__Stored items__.
^^^^
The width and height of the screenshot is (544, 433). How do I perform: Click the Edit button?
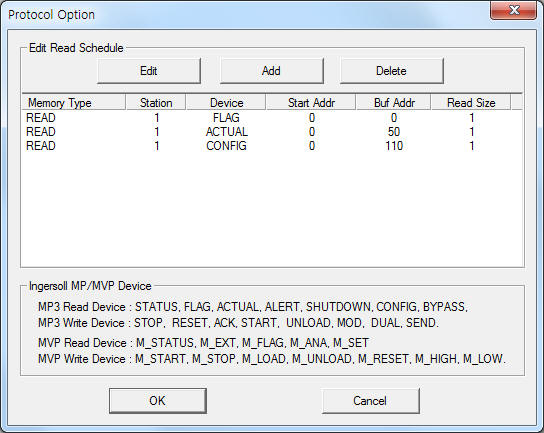tap(149, 71)
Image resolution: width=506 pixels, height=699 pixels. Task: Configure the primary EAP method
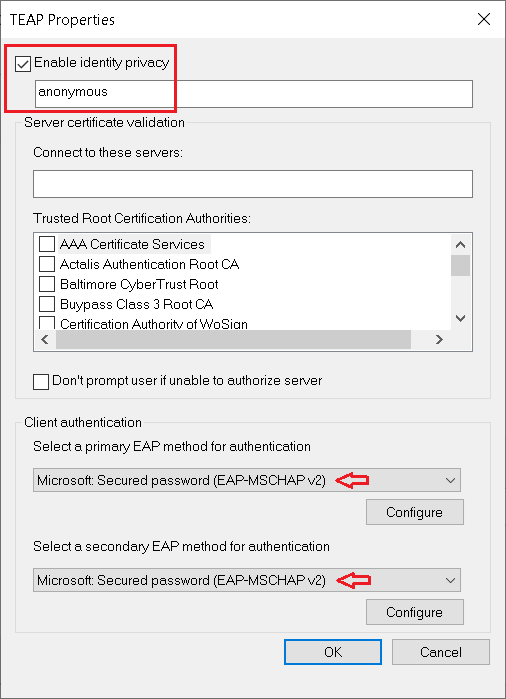415,512
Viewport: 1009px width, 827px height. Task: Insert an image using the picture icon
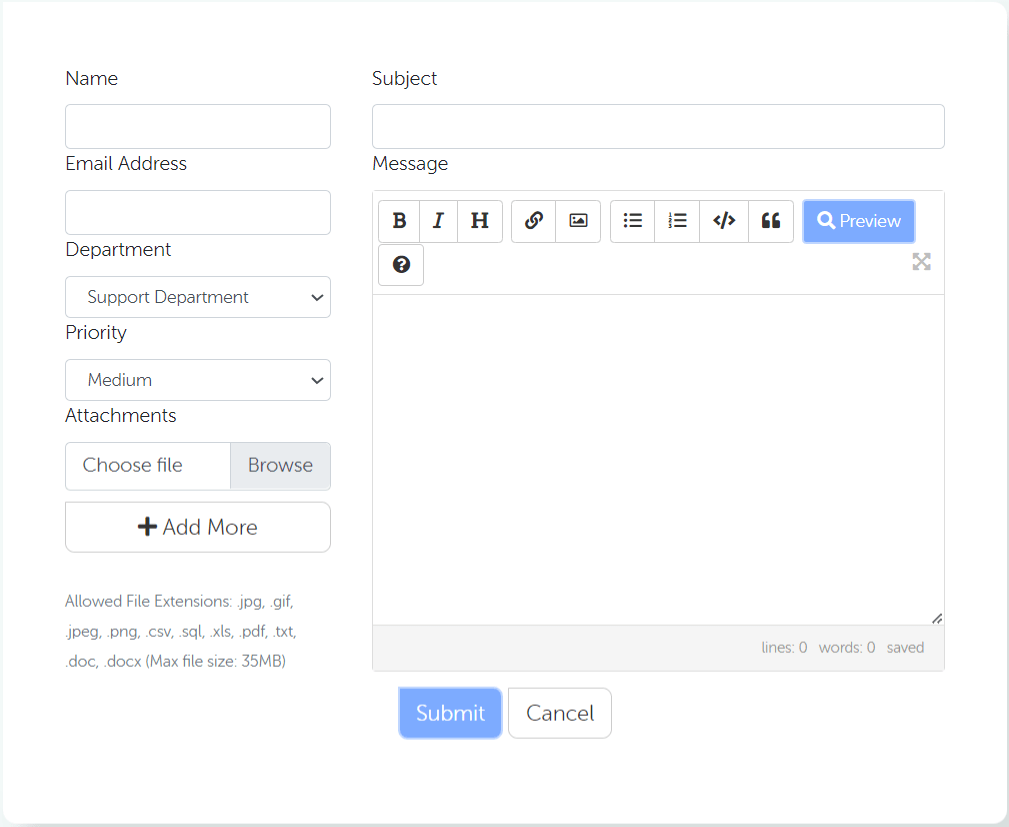click(578, 221)
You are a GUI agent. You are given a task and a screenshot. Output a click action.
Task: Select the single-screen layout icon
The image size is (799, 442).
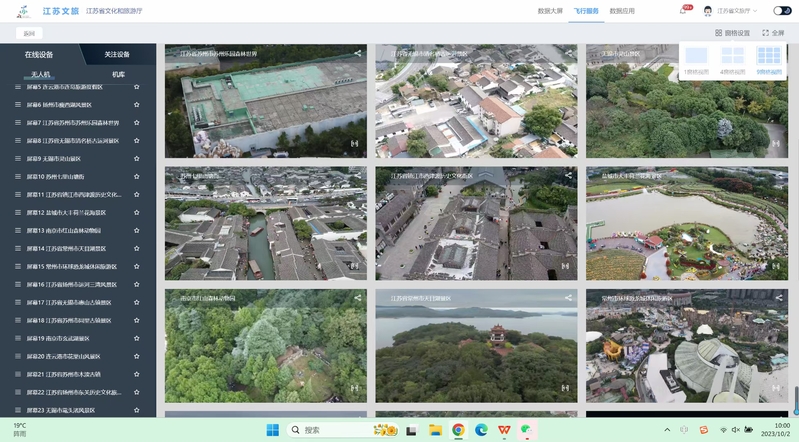tap(696, 57)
^^^^
__What needs to be done__.
Copy word for word each line of the data above, from the first through the one containing "You are a GUI", and include no pictures.

__Worked solution__.
The width and height of the screenshot is (544, 433). How do I perform: Click the Edit button?
tap(149, 71)
Image resolution: width=506 pixels, height=699 pixels. Task: Configure the primary EAP method
415,512
Viewport: 1009px width, 827px height. Task: Insert an image using the picture icon
click(578, 221)
You are a GUI agent. You are given a task and a screenshot. Output a click action.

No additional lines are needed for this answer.